In order to allay these fears following the hotly-anticipated $16-billion deal announced on Wednesday, Flipkart chief executive Kalyan Krishnamurthy reached out to the seller community, saying there would be no changes in operating processes as a result of the investment. “Flipkart will continue to be a marketplace where sellers from around the country can connect with customers,” he added.
He further assured sellers that Flipkart and Walmart would maintain distinct brands and operating structures after the investment.

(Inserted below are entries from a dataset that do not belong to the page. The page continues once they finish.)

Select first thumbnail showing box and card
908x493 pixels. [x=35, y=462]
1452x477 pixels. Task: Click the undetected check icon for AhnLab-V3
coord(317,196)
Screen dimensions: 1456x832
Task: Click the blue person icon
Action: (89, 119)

“We will keep making deep investments in technology, innovation, supply chain, and business processes to grow the e-commerce market even more in coming years, with the aim to increase the number of people shopping online and the average spends,” he said.
Reacting to the CEO’s statement, Jitendra Rawal, a seller on Flipkart since its early days, said his community was happy with the assurance. Rawal is co-founder of RHV Enterprise Private Limited.
According to Sanchit Vir Gogia of Greyhound Research, the deal would open up Indian opportunities for global Walmart sellers while mom-and-pop (kirana) stores and Flipkart’s private labels could reach a global market via the US retailer. This will offer Flipkart-Walmart combine significant firepower to compete with Amazon’s Global Store, which opened in October 2016 in India, giving local customers direct access to over four million global products.
Haria, a top jeweller on Flipkart, said, “We expect Walmart’s experience of deciphering customer tastes and trends to come in handy for the sellers.” He added that the categories most likely to benefit from the deal are fashion, lifestyle and home furnishing. “We expect that the deal will force other marketplaces to become more competitive in terms of customer pricing as well as make them rethink about the heavy operational costs borne by sellers,” he said.
While welcoming the deal, a spokesperson for All India Online Vendors Association (AIOVA) told TechCircle that the new ownership should seriously look into removing discrimination against sellers and solving conflict of interests on the marketplace. He also advocated for the establishment of a government regulatory body to protect the interests of the sellers.
The spokesperson’s comment comes in the wake of a recent change to Flipkart’s discount-sharing mechanism, under which the e-commerce giant would now fund 40% of every discount-based sale while sellers would have to pay for the remaining 60%.
“When Flipkart is bearing 100% for (in-house label) WS Retail and other related parties like Flipkart SmartBuy, why only bear 40% for other sellers,” the AIOVA spokesperson had said in a recent conversation with TechCircle. “Either they stop giving discounts or treat everyone the same when it comes to discounts and reimbursements. If there’s a level playing field, sellers do not need discounts at all,” the spokesperson said.